Ancora rivedo la scena. Siamo a letto, è tardi. La mezzanotte è già passata. Io leggo un libro di poesie, tu un romanzo. Ho scoperto da poco la poetessa polacca Wisława Szymborska e ne sono rimasto folgorato. Ogni tanto, ti recito ad alta voce qualche verso, tu chiudi gli occhi come per assorbirli meglio.
Ti sono sopravvissuta solo
e soltanto quanto basta
per pensare da lontano.
Fra tante, questa poesia mi aveva colpito. Come nessun’altra coglie il totale struggimento per l’assenza di chi ami, che diventa ancor più dolorosa se ripensi ai luoghi dove si è stati più felici. Sono versi così semplici, eppure profondi e veri che, anche adesso, mentre ci ripenso, un brivido mi trapassa il corpo da parte a parte.

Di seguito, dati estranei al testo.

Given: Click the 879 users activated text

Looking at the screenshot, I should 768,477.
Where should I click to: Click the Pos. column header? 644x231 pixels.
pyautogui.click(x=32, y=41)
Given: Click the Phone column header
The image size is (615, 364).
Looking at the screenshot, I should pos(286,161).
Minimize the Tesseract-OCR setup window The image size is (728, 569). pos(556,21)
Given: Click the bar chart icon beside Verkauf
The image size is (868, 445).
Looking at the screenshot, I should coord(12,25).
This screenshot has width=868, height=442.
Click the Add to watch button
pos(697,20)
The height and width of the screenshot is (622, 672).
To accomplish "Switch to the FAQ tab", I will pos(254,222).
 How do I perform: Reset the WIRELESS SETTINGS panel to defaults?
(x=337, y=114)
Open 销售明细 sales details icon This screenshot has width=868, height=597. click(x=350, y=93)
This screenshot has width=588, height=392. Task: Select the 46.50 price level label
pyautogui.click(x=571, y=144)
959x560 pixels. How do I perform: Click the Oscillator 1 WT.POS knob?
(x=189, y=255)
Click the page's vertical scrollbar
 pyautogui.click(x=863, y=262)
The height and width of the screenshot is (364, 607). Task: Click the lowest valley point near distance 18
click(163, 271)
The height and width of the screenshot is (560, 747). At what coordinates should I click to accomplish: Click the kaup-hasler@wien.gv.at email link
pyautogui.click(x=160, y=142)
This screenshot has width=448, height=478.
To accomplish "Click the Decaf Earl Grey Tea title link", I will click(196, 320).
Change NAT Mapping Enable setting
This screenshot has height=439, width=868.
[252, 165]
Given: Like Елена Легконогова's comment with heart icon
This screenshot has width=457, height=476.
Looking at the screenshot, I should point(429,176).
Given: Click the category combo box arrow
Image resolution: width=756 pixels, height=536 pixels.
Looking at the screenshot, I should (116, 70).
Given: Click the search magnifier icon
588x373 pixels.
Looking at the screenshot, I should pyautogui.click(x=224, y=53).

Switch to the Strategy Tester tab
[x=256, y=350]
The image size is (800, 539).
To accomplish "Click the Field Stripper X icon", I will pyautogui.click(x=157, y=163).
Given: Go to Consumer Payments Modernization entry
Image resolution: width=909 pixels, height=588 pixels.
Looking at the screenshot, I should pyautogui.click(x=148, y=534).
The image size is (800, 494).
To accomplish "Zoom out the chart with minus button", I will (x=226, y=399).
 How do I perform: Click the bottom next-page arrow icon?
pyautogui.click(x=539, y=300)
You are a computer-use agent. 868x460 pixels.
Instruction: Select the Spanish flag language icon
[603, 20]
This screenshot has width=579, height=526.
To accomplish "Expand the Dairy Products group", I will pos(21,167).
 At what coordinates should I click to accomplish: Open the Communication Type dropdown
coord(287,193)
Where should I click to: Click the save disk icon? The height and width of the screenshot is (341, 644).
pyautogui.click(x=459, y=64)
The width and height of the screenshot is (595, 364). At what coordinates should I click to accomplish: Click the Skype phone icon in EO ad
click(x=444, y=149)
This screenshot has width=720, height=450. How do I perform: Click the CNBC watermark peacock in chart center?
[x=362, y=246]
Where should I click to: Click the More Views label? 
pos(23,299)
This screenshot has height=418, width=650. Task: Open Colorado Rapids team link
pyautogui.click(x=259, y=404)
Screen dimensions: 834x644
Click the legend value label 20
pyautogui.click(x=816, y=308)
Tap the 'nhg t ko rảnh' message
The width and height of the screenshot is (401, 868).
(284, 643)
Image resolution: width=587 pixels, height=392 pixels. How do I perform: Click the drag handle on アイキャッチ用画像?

«Come si intitola?» mi avevi chiesto.
«Addio a una vista
«Leggimene un’altra!»
Quanto ti piace startene sdraiato sotto le coperte, mentre io leggo ad alta voce articoli di giornali, poesie, interi capitoli di romanzi! Una volta mi hai confidato che ti fa tornare bambino, quando tua madre, alla luce tenue di un abat-jour, ti raccontava ancora un’ultima favola per farti addormentare. Ti avevano regalato un grande libro di fiabe dei fratelli Grimm, con enormi illustrazioni colorate, e tu non ti stancavi mai di ascoltarle. Per me la felicità è questa, mi avevi confessato, starmene tra le lenzuola, mezzo assopito, mentre una voce familiare mi conduce per mondi lontani e misteriosi, sapendo che non mi accadrà mai nulla di male.
Siamo ancora lì, tu e io. Sfoglio piano il libro della Szymborska, in cerca di altri versi.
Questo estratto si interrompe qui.